It’s difficult to not obsess about my weight in terms of the actual number on the scale. Sometimes I think I should simply stop weighing myself, or at least stop weighing myself so often. Other times, I’m in such fear that I’ll grow lax and gain weight that I feel I have to be vigilant and keep a steady check on myself.
Simple truth. As far as I’ve come and as solidly as I’ve worked on the emotional and mental aspects of my disordered eating along with the physical, I still do not trust myself to not eventually screw this up. I prefer to think of this realization as crystal clear self-awareness rather than painful self-flagellation.
My scale number obsession is worse this week because I have an appointment my surgeon on Friday. I had that good weight loss when I did the post-Thanksgiving detox but then I stalled again. So, the total number of pounds lost since I last saw him four months ago is nowhere near where I wanted/hoped. I’m really trying to put the obsession aside and assess my progress in a healthy, rational way. It is what it is.
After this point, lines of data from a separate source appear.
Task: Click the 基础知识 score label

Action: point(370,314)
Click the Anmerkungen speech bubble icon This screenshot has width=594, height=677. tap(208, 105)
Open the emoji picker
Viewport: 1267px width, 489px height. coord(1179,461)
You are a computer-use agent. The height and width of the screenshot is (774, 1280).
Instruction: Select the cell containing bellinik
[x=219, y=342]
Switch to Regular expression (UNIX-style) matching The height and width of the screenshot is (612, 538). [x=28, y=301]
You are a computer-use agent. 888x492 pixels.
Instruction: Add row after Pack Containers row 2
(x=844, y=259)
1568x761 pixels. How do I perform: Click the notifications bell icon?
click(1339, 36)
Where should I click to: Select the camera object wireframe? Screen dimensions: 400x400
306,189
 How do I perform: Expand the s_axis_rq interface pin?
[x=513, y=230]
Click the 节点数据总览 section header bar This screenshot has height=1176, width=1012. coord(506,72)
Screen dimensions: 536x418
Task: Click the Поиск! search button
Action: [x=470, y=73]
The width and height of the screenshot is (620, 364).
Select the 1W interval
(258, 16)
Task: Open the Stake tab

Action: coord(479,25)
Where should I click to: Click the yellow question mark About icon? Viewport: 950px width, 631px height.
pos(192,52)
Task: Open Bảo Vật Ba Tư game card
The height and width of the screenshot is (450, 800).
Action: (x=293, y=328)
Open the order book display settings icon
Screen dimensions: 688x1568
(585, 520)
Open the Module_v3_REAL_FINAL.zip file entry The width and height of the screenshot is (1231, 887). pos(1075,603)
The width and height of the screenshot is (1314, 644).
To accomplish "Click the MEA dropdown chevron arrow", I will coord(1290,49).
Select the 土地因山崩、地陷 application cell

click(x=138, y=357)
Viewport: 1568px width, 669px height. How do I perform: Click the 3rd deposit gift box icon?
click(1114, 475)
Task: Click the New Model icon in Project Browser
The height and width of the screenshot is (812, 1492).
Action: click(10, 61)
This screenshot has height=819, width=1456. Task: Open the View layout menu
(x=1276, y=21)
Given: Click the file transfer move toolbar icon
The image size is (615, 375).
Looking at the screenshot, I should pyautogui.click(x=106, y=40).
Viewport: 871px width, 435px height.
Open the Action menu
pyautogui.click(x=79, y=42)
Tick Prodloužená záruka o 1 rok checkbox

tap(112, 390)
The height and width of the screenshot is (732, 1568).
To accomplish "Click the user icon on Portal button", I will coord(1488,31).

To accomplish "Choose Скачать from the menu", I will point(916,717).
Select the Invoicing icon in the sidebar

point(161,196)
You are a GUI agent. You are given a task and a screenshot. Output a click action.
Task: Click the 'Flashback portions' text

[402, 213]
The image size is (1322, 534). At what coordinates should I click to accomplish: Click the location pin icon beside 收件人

It is what it is, and I shouldn’t lose sight of the fact that all that it is happens to be pretty damned awesome. In doing the new exercise program that I bought, I’m actually delighted that I can lie on the floor and do abdominal curls/crunches. I can lift my butt and hips off of the floor in a bridge and hold them up there. I can walk for extended periods of time and distance or ride my bike for close to 20 miles. (I can probably pedal even further but I haven’t tried yet.) I’m in smaller size clothes than I’ve worn since probably high school.
I make far healthier food choices, eating more fruit and vegetables than candy, cake, cookies, deep fried foods or fast foods. My attitude is positive and I’ve developed an honest pleasure and enthusiasm about being physically active and fit.
To let a number on the scale cloud all of the good would be a mistake and a real injustice to myself. I need to cultivate the positive assessment. Right now, I feel like the mental fatigue of staying on the reduction part of the program is a bigger threat than anything else. I need to remember that the food program is only one aspect of the entire effort. There’s so much more to it; so much more to me.
I’ll get where I need to go, even if it’s one slow pound at a time.